- **Source document**:
____
But suddenly it seems there’s reason to hope.

Think about it:

  •  Seven (7) states and the District of Columbia offer same-gender marriage licenses: Massachusetts (2004), Connecticut (2008), Iowa and Vermont (2009), District of Columbia and New Hampshire (2010), New York (2011), and Washington (just last night!!);
  • Eight (8) states have laws which provide the equivalent of state-level spousal rights to same-gender couples within the state: California (domestic partnerships, 1999, expanded in 2005 and Proposition 8 was just ruled unconstitutional), New Jersey (2007), Oregon (2008), Nevada (2009), Illinois (2011), Delaware and Hawaii (2012) and Rhode Island (2011); and
  • Four (4) states have same-gender recognition action pending: Colorado, Maine, Minnesota and North Carolina.
  • For a sweet, interactive graphic on what states have what, check out the USA Today piece.

All told, that’s 15 states that are for equality – and four more who are moving in that direction. I also think it’s important to mention that Washington state started out with Domestic Partnerships in 2007 and upgraded to same-gender marriage and that New Jersey is voting on upgrading sometime this month, so things are definitely getting brighter.

And that’s all happened within seven years (13 if you count California from 1999).
____
- **Dataset section**:
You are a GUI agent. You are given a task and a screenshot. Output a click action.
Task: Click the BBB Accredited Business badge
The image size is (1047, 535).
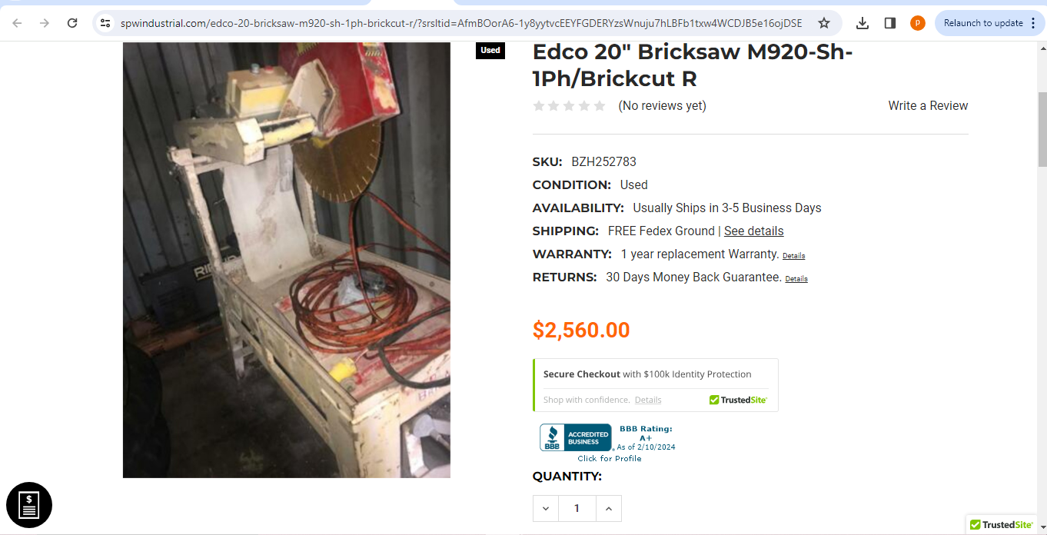coord(607,442)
____
- **Aim A**:
In the passage on same-gender marriage rights, which state started out with domestic partnerships in 2007 and later upgraded to same-gender marriage?
- **Aim B**:
Name every state that the passage on same-gender marriage rights lists as having same-gender recognition action pending.

- **Finished answer A**:
Washington

- **Finished answer B**:
Colorado, Maine, Minnesota, North Carolina